Other collections like ConcurrentLinkedQueue, ConcurrentSkipListSet, CopyOnWriteArrayList, ConcurrentHashMap have similar speedups.

There is no detectable slowdown once we have non-empty streams, since the only extra instructions in those cases is an additional if (isEmpty()) call. Even for concurrent collections, the isEmpty() is fast.

There are still some issues that need to be solved, specifically lazy stream creation. However, besides that, the empty streams behave exactly as normal streams would in terms of characteristics and exceptions.

The jdk_util tests are still not working, as they are down-casting to AbstractPipeline. Since documentation on that is scarce, I would appreciate a bit of guidance on how to fix those.

Regards

Heinz
--
Dr Heinz M. Kabutz (PhD CompSci)
Author of "The Java™ Specialists' Newsletter" - www.javaspecialists.eu
Java Champion - www.javachampions.org
JavaOne Rock Star Speaker
Tel: +30 69 75 595 262
Skype: kabutz

On 2021/11/06 18:45, Dr Heinz M. Kabutz wrote:
Good evening,

a couple of months ago a fellow Java Champion told me that he had "banned" streams at his company, or at least discouraged their use. The reason was their high allocation rates with empty collections. With traditional for loops, if the collection is empty, then hardly any objects are allocated and it is very fast. But if we have a stream, then we first have to build up the entire pipeline, only to discover that we didn't need all those objects and throw them away again.

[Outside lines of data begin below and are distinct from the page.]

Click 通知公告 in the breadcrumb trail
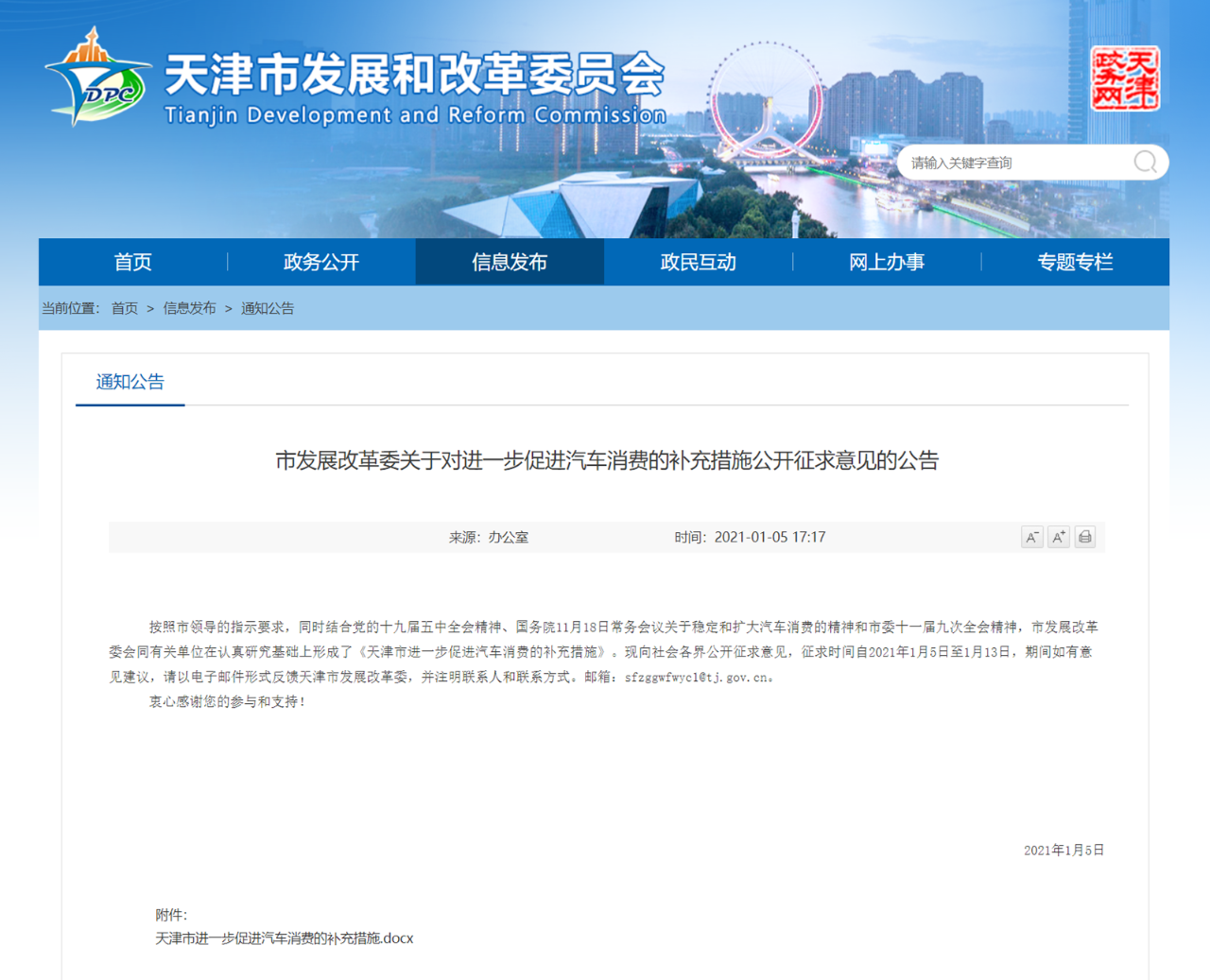This screenshot has height=980, width=1210. [x=268, y=308]
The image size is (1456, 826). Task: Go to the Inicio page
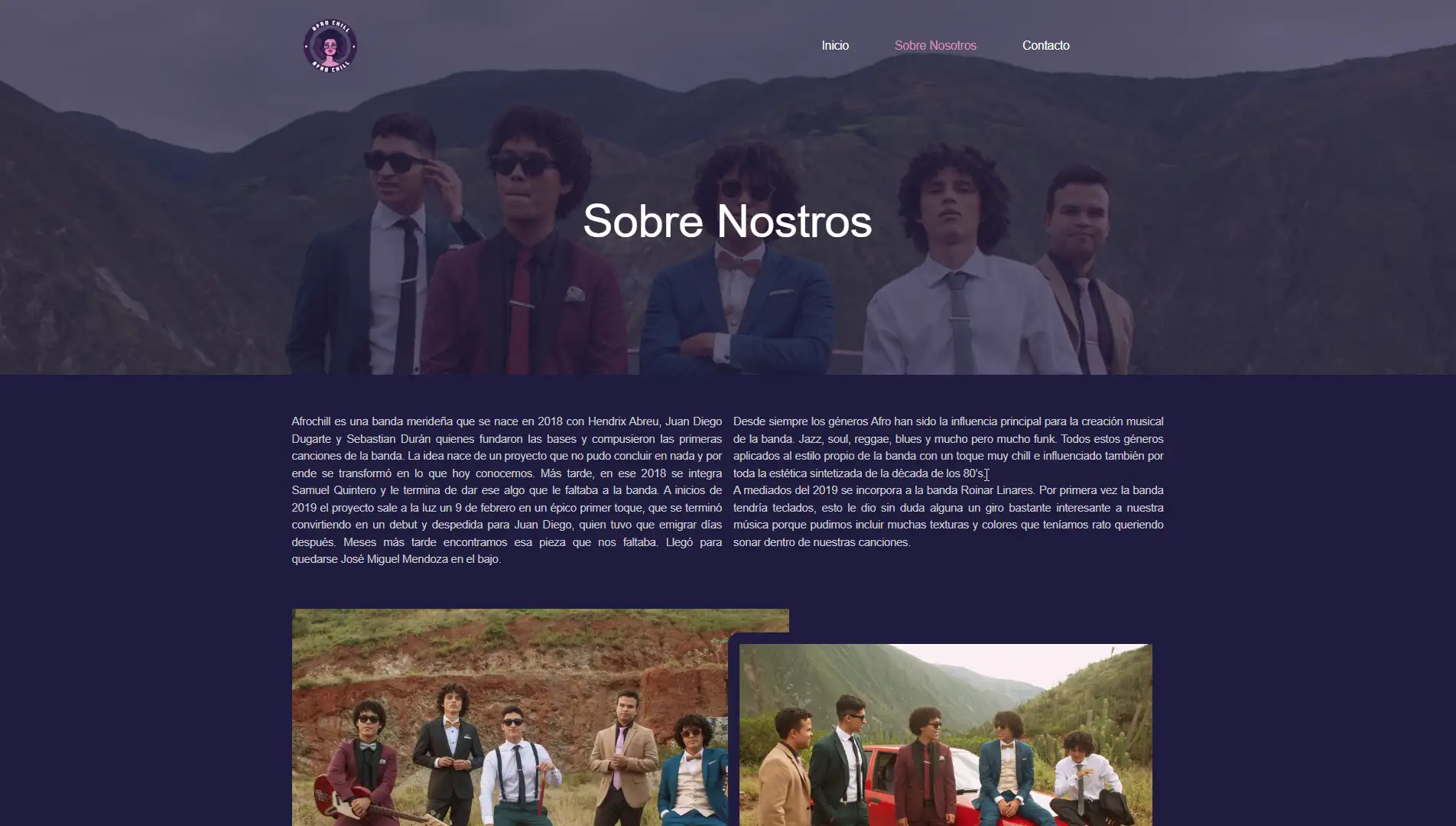(x=835, y=46)
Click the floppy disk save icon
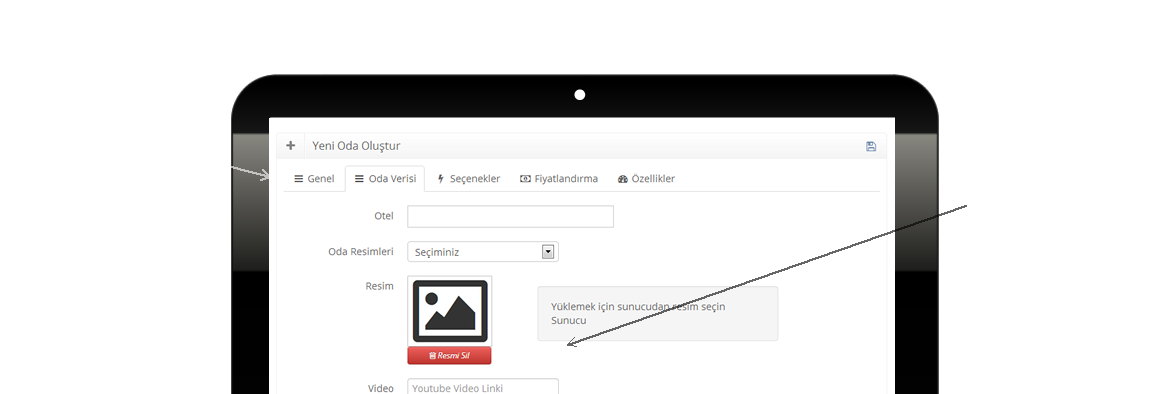1170x394 pixels. 871,146
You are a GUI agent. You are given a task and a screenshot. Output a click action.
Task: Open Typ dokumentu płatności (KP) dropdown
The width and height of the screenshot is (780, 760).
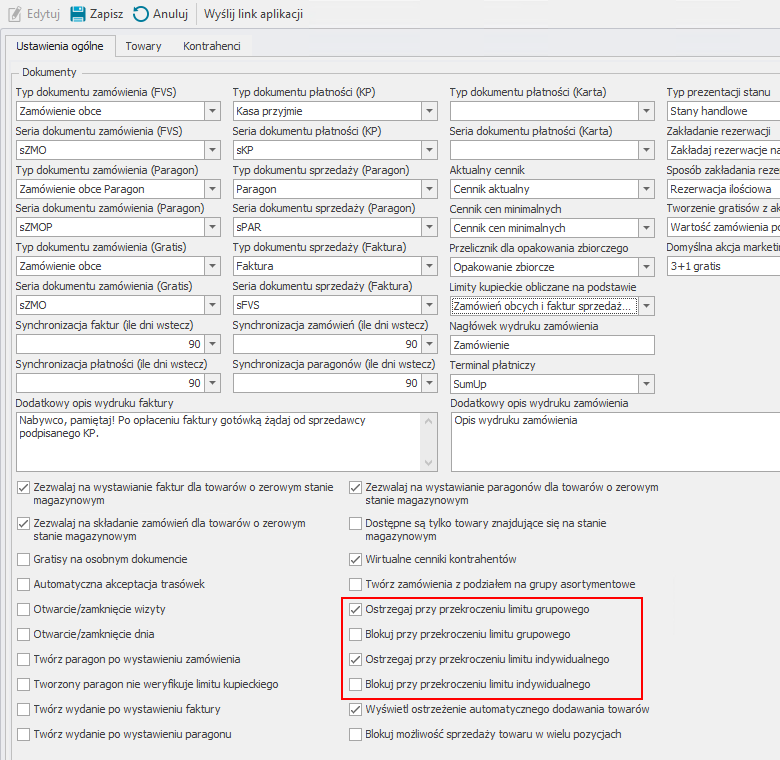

When communicating with Brian Goetz last week, I mentioned this to him and he suggested that perhaps we could have the stream() method inside Collection check whether it is empty, and if so, to return a specialized class EmptyStream that returns "this" for methods such as filter() and map(). I spent a bit of time trying to write such a class, together with EmptyIntStream, EmptyLongStream and EmptyDoubleStream. I've also written a set of tests that compare our Empty[Int|Long|Double]Streams to what would be returned with Stream[Int|Long|Double].empty(). I've also written a little benchmark to demonstrate its effectiveness.

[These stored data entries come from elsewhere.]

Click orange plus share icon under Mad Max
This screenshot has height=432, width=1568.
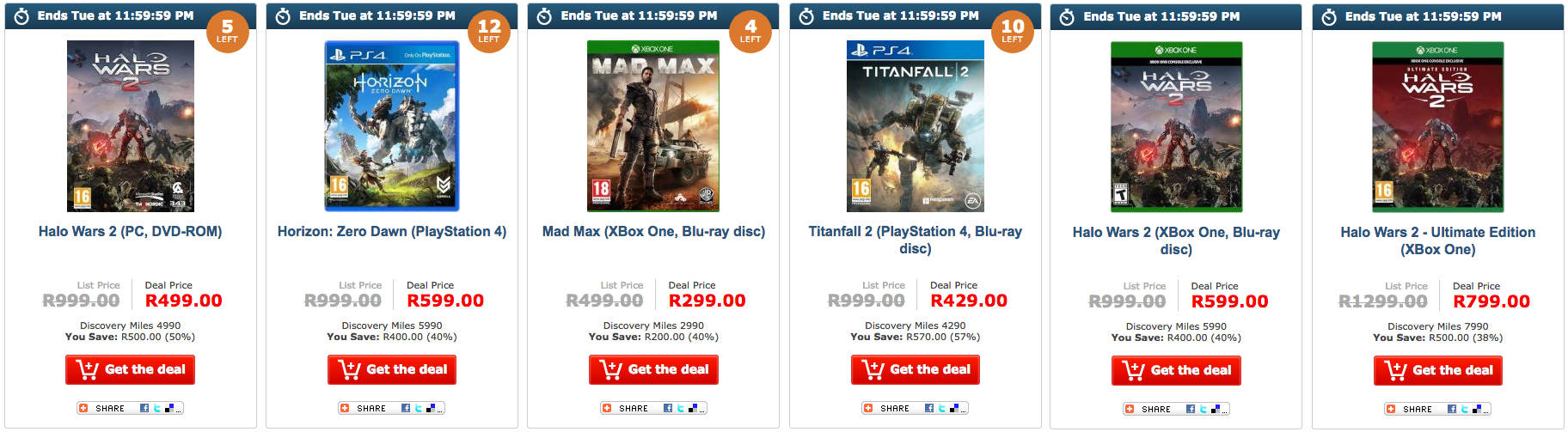coord(607,408)
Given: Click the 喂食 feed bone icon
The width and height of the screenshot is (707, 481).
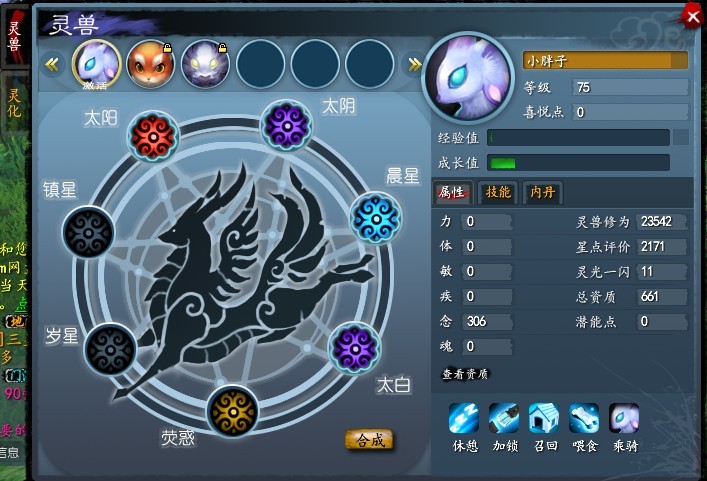Looking at the screenshot, I should point(584,418).
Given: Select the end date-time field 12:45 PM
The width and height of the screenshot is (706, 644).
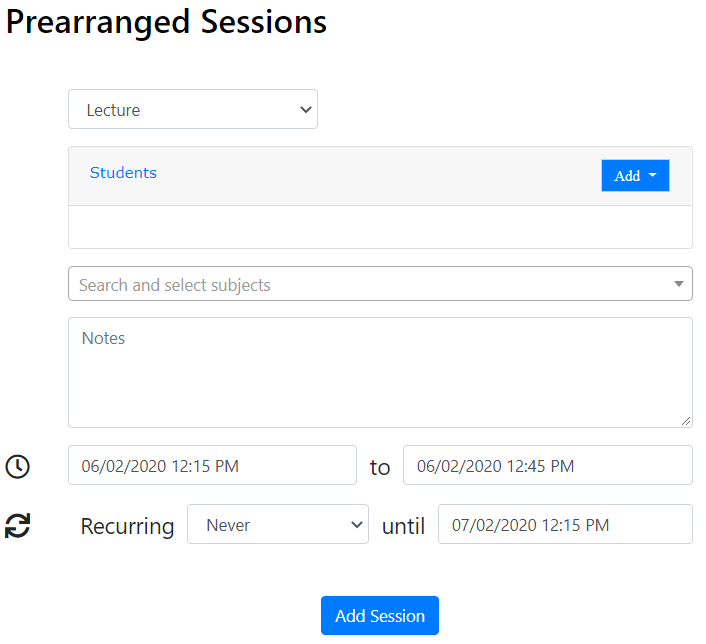Looking at the screenshot, I should [x=547, y=466].
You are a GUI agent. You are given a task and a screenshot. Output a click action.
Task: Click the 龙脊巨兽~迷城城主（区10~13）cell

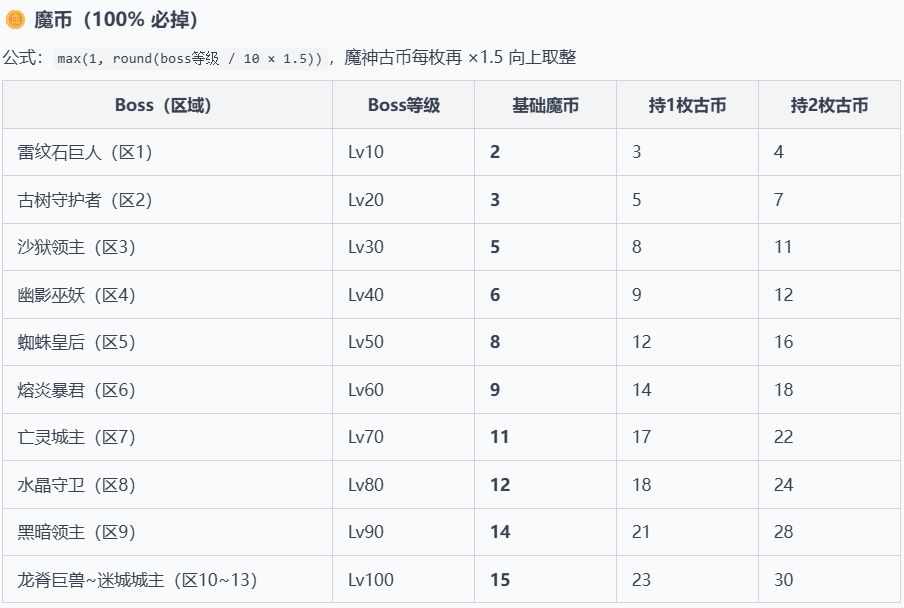pos(144,580)
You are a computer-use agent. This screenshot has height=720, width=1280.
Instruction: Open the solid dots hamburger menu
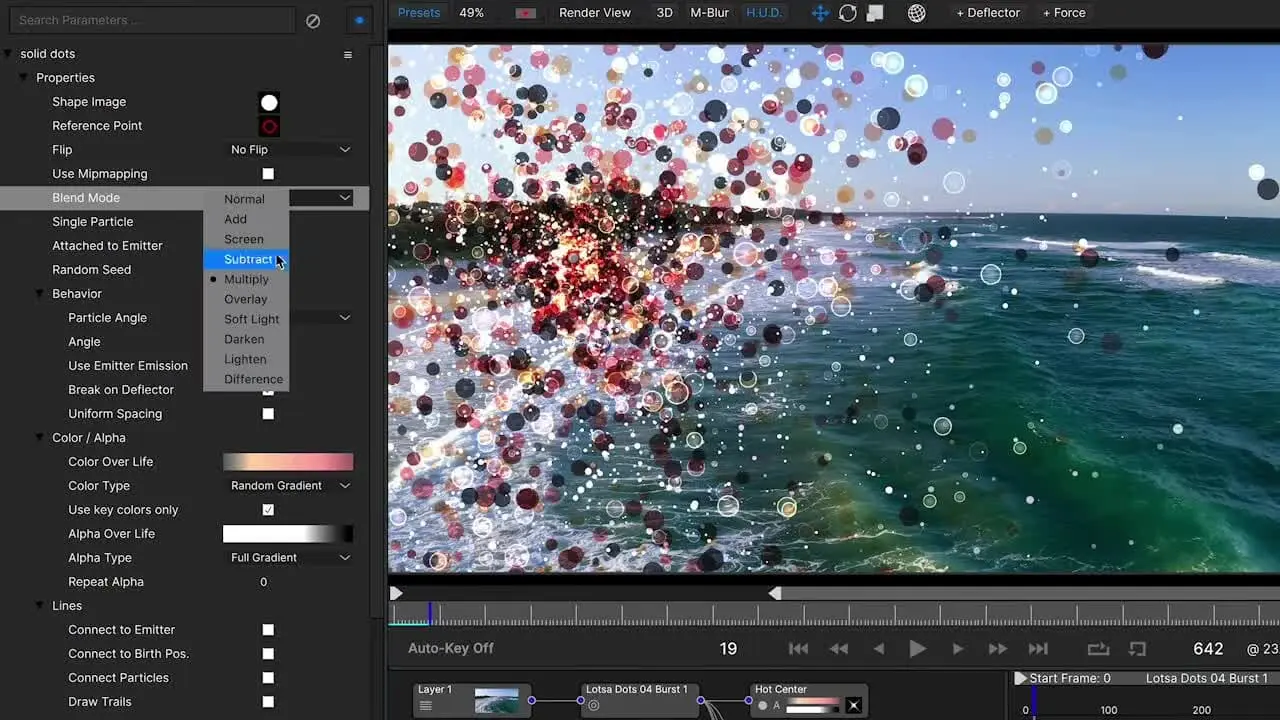[x=348, y=54]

You can see what I've done here:

https://github.com/openjdk/jdk/pull/6275

(I think I was premature in issuing the PR)

However, I have hit a brick wall with the way that the streams are currently being tested in the JDK. First off, there are several tests that make assumptions about how Stream is implemented and down-casts it to an AbstractPipeline. Since our EmptyStream is not an AbstractPipeline, the tests fail.

Secondly, with a normal stream, some of the methods can only be called once, for example filter() and map(). They return a new stream and we have to continue working with those. With my EmptyStream, since filter() and map() return "this", we would not get an exception if we continued using it.

Thirdly, with a normal stream, the method parallel() changes the state of the current stream, but then returns "this". In order to keep the EmptyStream consistent with the current Stream.empty() behavior, I return StreamSupport.stream(Spliterators.emptySpliterator(), true) from the parallel() method. Thus with the EmptyStream this is opposite to how it currently happens to work. The Javadocs say that the parallel() method "may return itself", but it does not have to, whereas the filter() method seems to suggest that it would be a new stream objects, but it also does not prescribe that it absolutely has to be.

How important is the white-box testing with the streams? And could we perhaps make special cases for empty streams?